## START

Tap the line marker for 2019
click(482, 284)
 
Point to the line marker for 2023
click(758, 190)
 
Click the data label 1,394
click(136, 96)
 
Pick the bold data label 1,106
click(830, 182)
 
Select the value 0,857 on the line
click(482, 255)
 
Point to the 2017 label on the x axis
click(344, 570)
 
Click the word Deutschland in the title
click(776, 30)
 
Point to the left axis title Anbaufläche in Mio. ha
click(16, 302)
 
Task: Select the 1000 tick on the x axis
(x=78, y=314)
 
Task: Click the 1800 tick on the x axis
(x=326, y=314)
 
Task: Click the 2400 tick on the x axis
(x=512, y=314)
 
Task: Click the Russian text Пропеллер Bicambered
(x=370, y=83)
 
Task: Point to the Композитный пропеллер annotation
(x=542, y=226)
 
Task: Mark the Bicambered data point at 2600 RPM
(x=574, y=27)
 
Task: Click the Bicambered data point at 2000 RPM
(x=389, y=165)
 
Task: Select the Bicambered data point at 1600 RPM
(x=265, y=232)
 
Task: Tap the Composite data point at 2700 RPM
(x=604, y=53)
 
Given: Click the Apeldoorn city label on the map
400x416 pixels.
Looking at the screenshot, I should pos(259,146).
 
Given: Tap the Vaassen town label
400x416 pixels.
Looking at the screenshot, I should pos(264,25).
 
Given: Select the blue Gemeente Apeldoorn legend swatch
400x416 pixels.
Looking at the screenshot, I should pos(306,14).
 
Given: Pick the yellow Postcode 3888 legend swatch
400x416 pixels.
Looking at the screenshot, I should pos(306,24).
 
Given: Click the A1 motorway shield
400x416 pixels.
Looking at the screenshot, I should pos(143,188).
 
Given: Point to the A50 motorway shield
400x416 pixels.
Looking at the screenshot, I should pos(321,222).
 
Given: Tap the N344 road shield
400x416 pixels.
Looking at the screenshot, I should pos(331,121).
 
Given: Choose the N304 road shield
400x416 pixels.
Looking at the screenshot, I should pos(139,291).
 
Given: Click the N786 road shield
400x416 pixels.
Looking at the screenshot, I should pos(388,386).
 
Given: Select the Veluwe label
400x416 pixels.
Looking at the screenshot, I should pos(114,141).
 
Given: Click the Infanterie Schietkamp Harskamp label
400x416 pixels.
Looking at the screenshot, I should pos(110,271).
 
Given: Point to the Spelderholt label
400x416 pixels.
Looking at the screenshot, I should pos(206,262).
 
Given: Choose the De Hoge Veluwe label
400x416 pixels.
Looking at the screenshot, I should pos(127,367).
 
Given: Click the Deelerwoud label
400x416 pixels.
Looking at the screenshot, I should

## END

Copy every one of the rows above, line for line, without changing anything.

Tap the line marker for 2019
click(482, 284)
 
Point to the line marker for 2023
click(758, 190)
 
Click the data label 1,394
click(136, 96)
 
Pick the bold data label 1,106
click(830, 182)
 
Select the value 0,857 on the line
click(482, 255)
 
Point to the 2017 label on the x axis
click(344, 570)
 
Click the word Deutschland in the title
click(776, 30)
 
Point to the left axis title Anbaufläche in Mio. ha
click(16, 302)
 
Task: Select the 1000 tick on the x axis
(x=78, y=314)
 
Task: Click the 1800 tick on the x axis
(x=326, y=314)
 
Task: Click the 2400 tick on the x axis
(x=512, y=314)
 
Task: Click the Russian text Пропеллер Bicambered
(x=370, y=83)
 
Task: Point to the Композитный пропеллер annotation
(x=542, y=226)
 
Task: Mark the Bicambered data point at 2600 RPM
(x=574, y=27)
 
Task: Click the Bicambered data point at 2000 RPM
(x=389, y=165)
 
Task: Select the Bicambered data point at 1600 RPM
(x=265, y=232)
 
Task: Tap the Composite data point at 2700 RPM
(x=604, y=53)
 
Given: Click the Apeldoorn city label on the map
400x416 pixels.
Looking at the screenshot, I should pos(259,146).
 
Given: Tap the Vaassen town label
400x416 pixels.
Looking at the screenshot, I should pos(264,25).
 
Given: Select the blue Gemeente Apeldoorn legend swatch
400x416 pixels.
Looking at the screenshot, I should pos(306,14).
 
Given: Pick the yellow Postcode 3888 legend swatch
400x416 pixels.
Looking at the screenshot, I should pos(306,24).
 
Given: Click the A1 motorway shield
400x416 pixels.
Looking at the screenshot, I should pos(143,188).
 
Given: Point to the A50 motorway shield
400x416 pixels.
Looking at the screenshot, I should pos(321,222).
 
Given: Tap the N344 road shield
400x416 pixels.
Looking at the screenshot, I should pos(331,121).
 
Given: Choose the N304 road shield
400x416 pixels.
Looking at the screenshot, I should pos(139,291).
 
Given: Click the N786 road shield
400x416 pixels.
Looking at the screenshot, I should pos(388,386).
 
Given: Select the Veluwe label
400x416 pixels.
Looking at the screenshot, I should pos(114,141).
 
Given: Click the Infanterie Schietkamp Harskamp label
400x416 pixels.
Looking at the screenshot, I should pos(110,271).
 
Given: Point to the Spelderholt label
400x416 pixels.
Looking at the screenshot, I should pos(206,262).
 
Given: Choose the De Hoge Veluwe label
400x416 pixels.
Looking at the screenshot, I should pos(127,367).
 
Given: Click the Deelerwoud label
400x416 pixels.
Looking at the screenshot, I should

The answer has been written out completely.